La deshumanización será televisada

Romperemos las ventanas, echaremos los muros abajo, pisaremos al resto de los niños. Obedeceremos solo al olor de la sangre.


Un pacto parecido debieron acatar los actores dirigidos por Cregger antes de protagonizar su nuevo hito, Weapons (2025). El cineasta regresa a las salas tres años después del estreno en plataformas de Barbarian (2022), precedente de la nueva cinta que ya albergaba elementos que se repiten aquí. En esta ocasión, el estadounidense ha buscado garantizarse un espacio en la cartelera, asegurando el estreno de su última cinta en salas, donde asustarnos juntos (contando también con quien te tose en la nuca y quien hace un esfuerzo titánico por ser ruidoso al masticar en tu butaca contigua) y asistir a la resurrección del género.

Ni a la entrada ni a la salida de la sala sabemos cómo clasificar Weapons, a mis ojos, termina por ser un gabinete de curiosidades. Una pregunta ronda durante toda la primera parte: ¿nos guía una preocupación o una obsesión? Los líos del pequeño pueblo empañan las desapariciones que, suponemos, debían ser el centro del filme. Rápidamente, la angustia por el paradero de un grupo de niños queda relevada por el terror que provoca la transformación de la vida en pura inercia.

Actúan los peones en forma de lugareños, parecen tomar decisiones por propia voluntad; pero no queda en sus ojos rastro alguno de humanidad, ¡ni en el movimiento de sus cuerpos! El detonante se encuentra escondido en algún lugar, allí donde se separan las historias individuales que marcan el ritmo y la estructura de Weapons. Siguiendo el estilo de narrativa que tiene como mayor exponente Magnolia (Paul Thomas Anderson, 1999), se nos da a conocer muy fácilmente el contexto que rodea a cada uno de los personajes protagonistas. Una espiral va absorbiendo sus apacibles vidas y conduce sus destinos hasta un enclave donde convergen sus historias.

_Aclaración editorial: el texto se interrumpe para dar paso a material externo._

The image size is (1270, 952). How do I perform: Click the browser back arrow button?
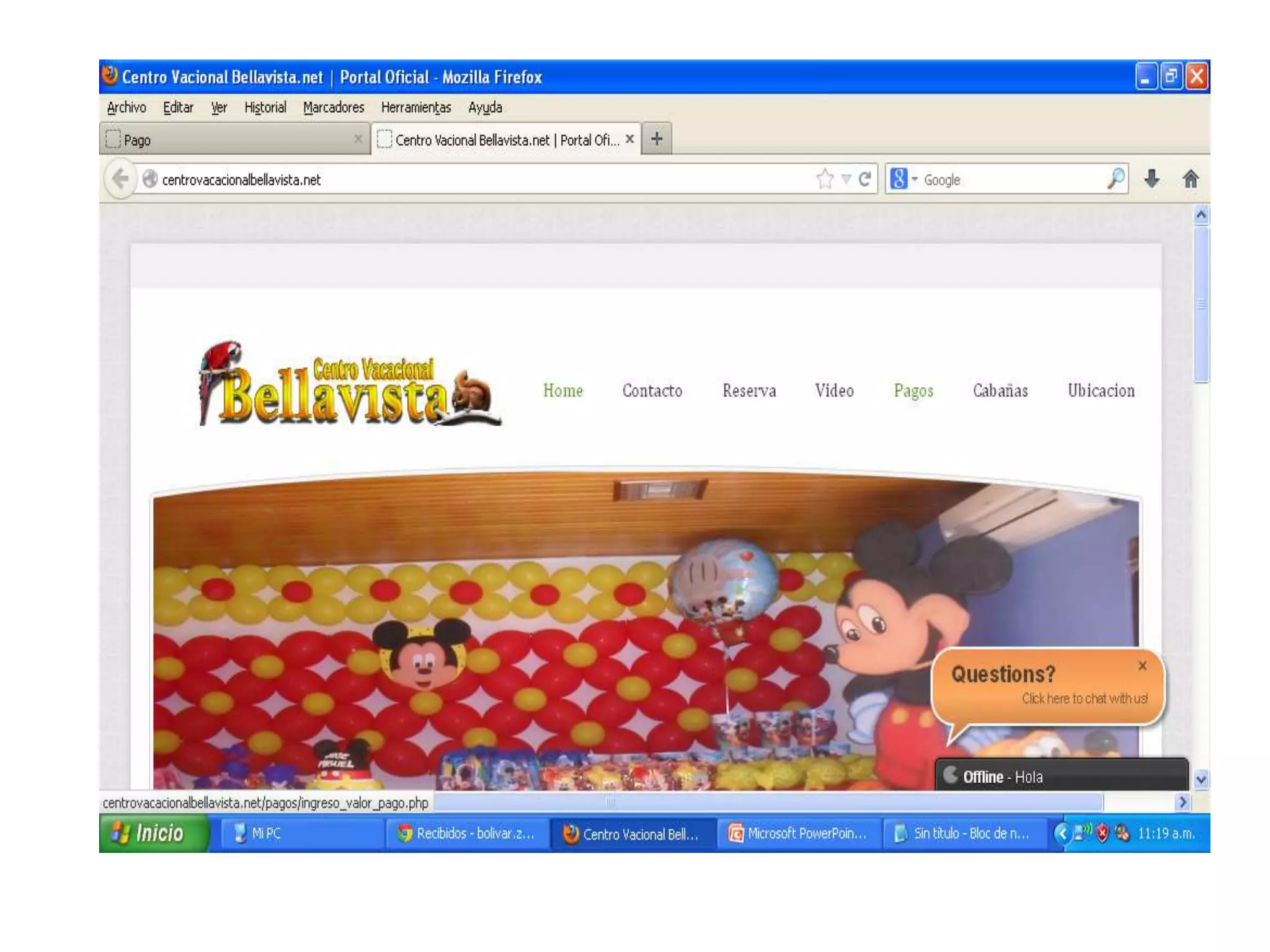(121, 179)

Todos parecen sucumbir a una influencia extraña, inivisible para las cámaras y para el ojo humano. Un espacio enorme recubre los laterales y las partes superior e inferior de la pantalla, este pequeño cosmos deja lugar más que suficiente para cavilar qué es lo que está ocurriendo en un pueblo de tan serena comunidad. El desconcierto que me asalta cuando, a más de cuarenta minutos de película, aún no soy capaz de adivinar qué es lo que pasa, me lleva de vuelta unos días atrás. Ver a Josh Brolin abalanzado sobre un mapa, ataviado con un ridículo rotulador rojo, me hizo trazar una línea imaginaria que unía a Playdead con Zach Cregger.

Llegando tarde siempre, como a otras muchas cosas, hace escasos días que jugué Inside (2016). Ambas obras comparten la capacidad de insensibilizar el ser, haciendo de la carne un mero vehículo. El mundo distópico del videojuego dista bastante del vecindario modelo del sueño americano de la película, con diferencia en la identidad que maneja los hilos en cada uno de los casos. Playdead opta por una organización gubernamental (o multinacional macabra) sin escrúpulos, que basa su actividad en ensayos llevados a cabo en cuerpos animales, humanos o no; en cambio, el guion de Cregger moldea un ser formado en ocultismo y lo presenta como antagonista.

Se aleja del entendimiento la visión chocante de cuerpos fuera de sí mismos, masas cárnicas sin conciencia, voz o nombre. Los grises de Inside recuerdan a los de las imágenes tomadas por las cámaras de seguridad en los porches perfectos de Weapons, como manejados por un marionetista fúnebre, avanzan todos hacia la oscuridad con los ojos en blanco y los párpados entornados.


La ficción del futuro ha de parecerse mucho a esto. El futuro viene de luto en un color nuevo, erudito en vudú y otras calamidades, Cregger es su profeta.